▸ Problem details
All of the records must be restated exactly, with every line complete.

(Exercise data)

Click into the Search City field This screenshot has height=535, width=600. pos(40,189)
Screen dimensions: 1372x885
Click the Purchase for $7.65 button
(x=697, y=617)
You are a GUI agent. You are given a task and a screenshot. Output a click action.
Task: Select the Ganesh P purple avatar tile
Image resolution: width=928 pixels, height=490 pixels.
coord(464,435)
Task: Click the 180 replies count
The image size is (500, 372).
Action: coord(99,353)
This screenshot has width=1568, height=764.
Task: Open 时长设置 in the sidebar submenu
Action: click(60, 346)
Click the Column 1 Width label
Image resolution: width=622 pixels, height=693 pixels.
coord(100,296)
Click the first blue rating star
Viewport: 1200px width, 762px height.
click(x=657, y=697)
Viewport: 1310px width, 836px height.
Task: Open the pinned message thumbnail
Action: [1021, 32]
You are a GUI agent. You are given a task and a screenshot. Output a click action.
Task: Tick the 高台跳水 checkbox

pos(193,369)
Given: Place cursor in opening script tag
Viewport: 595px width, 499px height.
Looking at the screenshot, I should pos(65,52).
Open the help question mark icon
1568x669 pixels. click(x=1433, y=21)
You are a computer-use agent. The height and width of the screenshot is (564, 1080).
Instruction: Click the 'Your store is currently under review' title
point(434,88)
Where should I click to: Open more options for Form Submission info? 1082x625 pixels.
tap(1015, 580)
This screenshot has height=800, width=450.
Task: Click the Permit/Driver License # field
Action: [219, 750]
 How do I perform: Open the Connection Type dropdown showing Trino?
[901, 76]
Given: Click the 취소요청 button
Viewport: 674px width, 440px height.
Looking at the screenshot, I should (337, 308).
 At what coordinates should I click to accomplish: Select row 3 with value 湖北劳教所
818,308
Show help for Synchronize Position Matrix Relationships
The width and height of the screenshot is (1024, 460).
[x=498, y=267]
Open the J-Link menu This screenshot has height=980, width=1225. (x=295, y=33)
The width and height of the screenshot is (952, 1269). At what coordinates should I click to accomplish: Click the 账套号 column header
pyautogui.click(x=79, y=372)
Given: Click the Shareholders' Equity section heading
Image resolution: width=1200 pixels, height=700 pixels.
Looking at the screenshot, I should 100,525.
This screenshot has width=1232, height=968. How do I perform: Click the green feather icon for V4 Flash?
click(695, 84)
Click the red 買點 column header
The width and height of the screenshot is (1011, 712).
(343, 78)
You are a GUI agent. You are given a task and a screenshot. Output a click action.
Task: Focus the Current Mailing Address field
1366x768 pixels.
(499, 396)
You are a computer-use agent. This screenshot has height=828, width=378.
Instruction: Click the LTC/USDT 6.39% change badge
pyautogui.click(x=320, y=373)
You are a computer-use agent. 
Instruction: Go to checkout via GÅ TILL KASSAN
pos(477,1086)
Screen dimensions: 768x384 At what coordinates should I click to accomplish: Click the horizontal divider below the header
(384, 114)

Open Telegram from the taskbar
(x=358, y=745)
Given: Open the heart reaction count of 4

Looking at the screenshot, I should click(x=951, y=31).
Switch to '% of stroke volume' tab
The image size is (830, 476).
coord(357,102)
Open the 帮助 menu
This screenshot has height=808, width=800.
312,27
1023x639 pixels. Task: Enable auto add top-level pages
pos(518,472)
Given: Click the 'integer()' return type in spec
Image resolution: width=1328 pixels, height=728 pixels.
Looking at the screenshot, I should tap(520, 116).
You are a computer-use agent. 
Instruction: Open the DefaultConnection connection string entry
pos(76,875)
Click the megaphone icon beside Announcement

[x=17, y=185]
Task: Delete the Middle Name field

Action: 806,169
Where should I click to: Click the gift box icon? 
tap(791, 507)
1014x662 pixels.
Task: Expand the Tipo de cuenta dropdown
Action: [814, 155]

(End Exercise data)

▸ Result for this task
Click into the Search City field This screenshot has height=535, width=600. pos(40,189)
Screen dimensions: 1372x885
Click the Purchase for $7.65 button
(x=697, y=617)
You are a GUI agent. You are given a task and a screenshot. Output a click action.
Task: Select the Ganesh P purple avatar tile
Image resolution: width=928 pixels, height=490 pixels.
coord(464,435)
Task: Click the 180 replies count
The image size is (500, 372).
Action: coord(99,353)
This screenshot has width=1568, height=764.
Task: Open 时长设置 in the sidebar submenu
Action: click(60, 346)
Click the Column 1 Width label
Image resolution: width=622 pixels, height=693 pixels.
coord(100,296)
Click the first blue rating star
Viewport: 1200px width, 762px height.
click(x=657, y=697)
Viewport: 1310px width, 836px height.
Task: Open the pinned message thumbnail
Action: [1021, 32]
You are a GUI agent. You are given a task and a screenshot. Output a click action.
Task: Tick the 高台跳水 checkbox

pos(193,369)
Given: Place cursor in opening script tag
Viewport: 595px width, 499px height.
Looking at the screenshot, I should pos(65,52).
Open the help question mark icon
1568x669 pixels. click(x=1433, y=21)
You are a computer-use agent. The height and width of the screenshot is (564, 1080).
Instruction: Click the 'Your store is currently under review' title
point(434,88)
Where should I click to: Open more options for Form Submission info? 1082x625 pixels.
tap(1015, 580)
This screenshot has height=800, width=450.
Task: Click the Permit/Driver License # field
Action: [219, 750]
 How do I perform: Open the Connection Type dropdown showing Trino?
[901, 76]
Given: Click the 취소요청 button
Viewport: 674px width, 440px height.
Looking at the screenshot, I should (337, 308).
 At what coordinates should I click to accomplish: Select row 3 with value 湖北劳教所
818,308
Show help for Synchronize Position Matrix Relationships
The width and height of the screenshot is (1024, 460).
[x=498, y=267]
Open the J-Link menu This screenshot has height=980, width=1225. (x=295, y=33)
The width and height of the screenshot is (952, 1269). At what coordinates should I click to accomplish: Click the 账套号 column header
pyautogui.click(x=79, y=372)
Given: Click the Shareholders' Equity section heading
Image resolution: width=1200 pixels, height=700 pixels.
Looking at the screenshot, I should 100,525.
This screenshot has width=1232, height=968. How do I perform: Click the green feather icon for V4 Flash?
click(695, 84)
Click the red 買點 column header
The width and height of the screenshot is (1011, 712).
(343, 78)
You are a GUI agent. You are given a task and a screenshot. Output a click action.
Task: Focus the Current Mailing Address field
1366x768 pixels.
(499, 396)
You are a computer-use agent. This screenshot has height=828, width=378.
Instruction: Click the LTC/USDT 6.39% change badge
pyautogui.click(x=320, y=373)
You are a computer-use agent. 
Instruction: Go to checkout via GÅ TILL KASSAN
pos(477,1086)
Screen dimensions: 768x384 At what coordinates should I click to accomplish: Click the horizontal divider below the header
(384, 114)

Open Telegram from the taskbar
(x=358, y=745)
Given: Open the heart reaction count of 4

Looking at the screenshot, I should click(x=951, y=31).
Switch to '% of stroke volume' tab
The image size is (830, 476).
coord(357,102)
Open the 帮助 menu
This screenshot has height=808, width=800.
312,27
1023x639 pixels. Task: Enable auto add top-level pages
pos(518,472)
Given: Click the 'integer()' return type in spec
Image resolution: width=1328 pixels, height=728 pixels.
Looking at the screenshot, I should tap(520, 116).
You are a computer-use agent. 
Instruction: Open the DefaultConnection connection string entry
pos(76,875)
Click the megaphone icon beside Announcement

[x=17, y=185]
Task: Delete the Middle Name field

Action: 806,169
Where should I click to: Click the gift box icon? 
tap(791, 507)
1014x662 pixels.
Task: Expand the Tipo de cuenta dropdown
Action: [814, 155]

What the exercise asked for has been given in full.